Leviathan:Capitalism is currently characterized by "central private sector planning" of sorts (consult the likes of Munkirs's The Transformation of American Capitalism, for example),
Your own spurious definition of "capitalism" can mean whatever you want it to mean. Lucid language allows for meaningful debates, while obfuscation takes us nowhere--which is your goal.
Leviathan:as well as centralized planning in the individual corporate firm, which means that distributed and tacit knowledge is lost.
One would have to be entirely ignorant of Hayek's argument in order to reach this nonsensical conclusion. Decentralization, markets, accurate prices, and capital allocation/structuring doesn't eliminate failures, it just eliminates structural and systemic failures. It turns individual failures into information signals, which other actors, the competitors, must absorb and take into account. Furthermore, individual failures free up scarce resources to those who are more capable at economic calculation and at servicing the needs of consumers.

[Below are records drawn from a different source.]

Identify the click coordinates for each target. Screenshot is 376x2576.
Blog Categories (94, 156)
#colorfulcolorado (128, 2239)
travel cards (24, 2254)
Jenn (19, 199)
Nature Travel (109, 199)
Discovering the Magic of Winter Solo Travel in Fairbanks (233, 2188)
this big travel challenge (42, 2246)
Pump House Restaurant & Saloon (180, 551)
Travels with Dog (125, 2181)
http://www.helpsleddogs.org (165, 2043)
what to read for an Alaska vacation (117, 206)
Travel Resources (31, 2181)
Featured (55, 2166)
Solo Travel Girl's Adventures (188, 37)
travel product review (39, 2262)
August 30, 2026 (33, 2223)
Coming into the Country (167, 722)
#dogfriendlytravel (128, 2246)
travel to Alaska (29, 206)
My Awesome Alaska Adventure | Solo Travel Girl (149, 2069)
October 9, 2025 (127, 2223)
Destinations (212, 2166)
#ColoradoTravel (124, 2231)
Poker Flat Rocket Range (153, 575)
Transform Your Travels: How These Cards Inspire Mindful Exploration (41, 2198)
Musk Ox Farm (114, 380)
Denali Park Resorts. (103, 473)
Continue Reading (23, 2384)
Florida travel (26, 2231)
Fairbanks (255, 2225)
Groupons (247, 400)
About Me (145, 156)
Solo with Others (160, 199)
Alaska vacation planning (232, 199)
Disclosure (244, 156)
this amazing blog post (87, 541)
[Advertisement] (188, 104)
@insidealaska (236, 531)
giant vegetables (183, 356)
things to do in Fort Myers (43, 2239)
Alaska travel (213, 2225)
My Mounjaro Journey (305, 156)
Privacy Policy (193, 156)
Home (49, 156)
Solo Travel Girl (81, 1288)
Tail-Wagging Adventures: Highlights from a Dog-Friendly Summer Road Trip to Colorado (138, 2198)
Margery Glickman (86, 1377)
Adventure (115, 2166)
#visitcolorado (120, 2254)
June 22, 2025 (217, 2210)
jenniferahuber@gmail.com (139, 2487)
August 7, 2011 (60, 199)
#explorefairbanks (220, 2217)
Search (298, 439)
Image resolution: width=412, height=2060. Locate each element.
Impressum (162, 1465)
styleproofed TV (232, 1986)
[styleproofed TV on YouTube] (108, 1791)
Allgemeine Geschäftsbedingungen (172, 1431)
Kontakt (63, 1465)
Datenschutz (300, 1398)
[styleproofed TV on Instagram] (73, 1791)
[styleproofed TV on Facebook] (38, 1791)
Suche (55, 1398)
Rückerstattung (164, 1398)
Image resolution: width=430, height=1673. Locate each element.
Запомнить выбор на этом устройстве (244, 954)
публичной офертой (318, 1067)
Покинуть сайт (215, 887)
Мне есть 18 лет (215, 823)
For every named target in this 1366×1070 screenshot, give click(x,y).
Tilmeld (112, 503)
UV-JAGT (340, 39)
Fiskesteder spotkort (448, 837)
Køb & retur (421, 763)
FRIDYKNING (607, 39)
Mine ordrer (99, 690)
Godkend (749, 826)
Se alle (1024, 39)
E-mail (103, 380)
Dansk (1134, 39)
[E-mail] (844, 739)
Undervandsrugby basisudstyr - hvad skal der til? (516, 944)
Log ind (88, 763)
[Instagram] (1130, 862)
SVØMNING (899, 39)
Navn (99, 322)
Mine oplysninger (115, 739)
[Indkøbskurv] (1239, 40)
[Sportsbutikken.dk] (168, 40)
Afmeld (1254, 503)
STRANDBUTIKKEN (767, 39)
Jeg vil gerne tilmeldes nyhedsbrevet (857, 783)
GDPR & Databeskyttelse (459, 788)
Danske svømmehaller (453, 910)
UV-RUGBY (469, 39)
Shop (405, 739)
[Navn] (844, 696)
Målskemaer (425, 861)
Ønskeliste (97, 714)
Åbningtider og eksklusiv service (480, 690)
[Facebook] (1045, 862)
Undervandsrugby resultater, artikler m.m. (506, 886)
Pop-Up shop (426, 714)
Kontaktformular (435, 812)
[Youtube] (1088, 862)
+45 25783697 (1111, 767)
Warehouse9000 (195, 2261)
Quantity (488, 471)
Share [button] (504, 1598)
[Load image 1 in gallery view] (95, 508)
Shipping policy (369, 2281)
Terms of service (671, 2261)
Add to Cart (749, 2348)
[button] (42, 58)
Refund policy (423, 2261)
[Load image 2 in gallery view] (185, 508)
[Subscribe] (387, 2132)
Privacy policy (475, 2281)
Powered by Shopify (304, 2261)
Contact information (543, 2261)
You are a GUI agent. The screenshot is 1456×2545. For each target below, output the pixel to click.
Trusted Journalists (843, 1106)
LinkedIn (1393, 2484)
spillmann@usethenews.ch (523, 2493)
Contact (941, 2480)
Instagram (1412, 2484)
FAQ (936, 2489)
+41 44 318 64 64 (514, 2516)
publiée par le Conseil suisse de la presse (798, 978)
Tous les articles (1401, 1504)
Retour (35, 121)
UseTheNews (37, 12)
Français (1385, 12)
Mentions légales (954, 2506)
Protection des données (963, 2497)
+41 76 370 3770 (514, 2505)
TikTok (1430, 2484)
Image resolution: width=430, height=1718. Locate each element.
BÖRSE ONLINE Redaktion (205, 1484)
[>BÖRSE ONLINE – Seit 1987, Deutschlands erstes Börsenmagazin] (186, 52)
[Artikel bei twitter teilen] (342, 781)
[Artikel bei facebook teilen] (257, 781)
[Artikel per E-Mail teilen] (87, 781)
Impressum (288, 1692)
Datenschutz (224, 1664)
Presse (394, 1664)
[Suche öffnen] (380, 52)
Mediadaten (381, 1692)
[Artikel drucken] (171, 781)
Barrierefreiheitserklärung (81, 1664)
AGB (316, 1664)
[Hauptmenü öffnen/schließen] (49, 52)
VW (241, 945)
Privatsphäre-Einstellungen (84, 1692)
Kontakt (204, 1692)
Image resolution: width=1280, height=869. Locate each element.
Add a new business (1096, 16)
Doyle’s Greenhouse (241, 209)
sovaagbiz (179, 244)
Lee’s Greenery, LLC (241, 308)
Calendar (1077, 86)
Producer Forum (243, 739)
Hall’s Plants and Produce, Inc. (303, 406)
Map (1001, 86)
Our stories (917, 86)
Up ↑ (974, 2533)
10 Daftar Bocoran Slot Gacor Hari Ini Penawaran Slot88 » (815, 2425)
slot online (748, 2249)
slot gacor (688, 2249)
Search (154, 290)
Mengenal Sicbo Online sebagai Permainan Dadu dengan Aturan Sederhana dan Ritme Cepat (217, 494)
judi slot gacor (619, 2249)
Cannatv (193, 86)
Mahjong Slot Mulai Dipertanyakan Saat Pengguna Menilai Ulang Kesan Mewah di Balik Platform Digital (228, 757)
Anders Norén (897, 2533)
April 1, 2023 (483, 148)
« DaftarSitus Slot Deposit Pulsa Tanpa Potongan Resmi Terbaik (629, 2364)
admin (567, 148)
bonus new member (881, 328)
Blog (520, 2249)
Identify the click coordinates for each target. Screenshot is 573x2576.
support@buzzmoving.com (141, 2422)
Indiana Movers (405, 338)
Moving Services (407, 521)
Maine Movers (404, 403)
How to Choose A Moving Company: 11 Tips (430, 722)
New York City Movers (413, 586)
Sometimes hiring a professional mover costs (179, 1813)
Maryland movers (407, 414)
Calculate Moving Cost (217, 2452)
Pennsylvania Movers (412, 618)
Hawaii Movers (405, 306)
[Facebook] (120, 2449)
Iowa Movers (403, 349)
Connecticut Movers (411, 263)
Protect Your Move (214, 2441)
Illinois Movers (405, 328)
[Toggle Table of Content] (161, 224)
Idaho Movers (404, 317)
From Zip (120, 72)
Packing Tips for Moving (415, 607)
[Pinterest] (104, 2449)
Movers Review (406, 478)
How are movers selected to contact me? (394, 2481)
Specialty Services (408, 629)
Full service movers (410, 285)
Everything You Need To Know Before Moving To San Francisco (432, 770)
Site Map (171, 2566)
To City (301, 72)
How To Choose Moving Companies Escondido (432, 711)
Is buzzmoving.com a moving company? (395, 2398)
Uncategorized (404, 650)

Leviathan:Hayek identified this loss as a deficiency of central planning. As Theodore Burczak illustrated, it's ultimately socialism that is able to eliminate this centralized structure through utilization of decentralized workers' ownership and management, and it is therefore more consistent with Hayekian principles.
It's hard to respond to this since I don't know what you mean when you say "socialism." Co-ops competing with other co-ops and corporations cannot, in anyway, be considered socialism. Banning corporations and replacing it with "democracy," does not lead to an equalization of remunerations; it would merely assure the efficiency of congress for every single firm.
It's extremely satisfying to see that Mises and Hayek's arguments from the late 20s has forced pseudo-socialists into this very curious position. There is no economic doctrine supporting your claims, and you're forced to retreat from Marx, Sraffa et al. It's wonderful really.
Jonathan M. F. Catalán:Capitalism, in the purest theoretical sense, has probably never existed (well, within the range of written history, at least), but it is not fair to say that mercantilism is today's capitalism.
Capitalism is the only system which has ever existed. Capital was, and always will be, the source of wealth. The accumulation of capital requires sound money, free markets, decentralization, and therefore a functional price mechanism. There has been, however, varying degrees of interventionism, but interventionism is non-economic in nature, and requires some sort of markets to leech upon. Pure government ownership is the destruction of an economic system--not an alternative. When private ownership is unknown there can be no operative form of societal organization.
What I said wasn't directed to you, or really had anything to do with what you said.
Jonathan M. F. Catalán:What I said wasn't directed to you, or really had anything to do with what you said.
When someone is wrong they should be corrected. You were clearly wrong.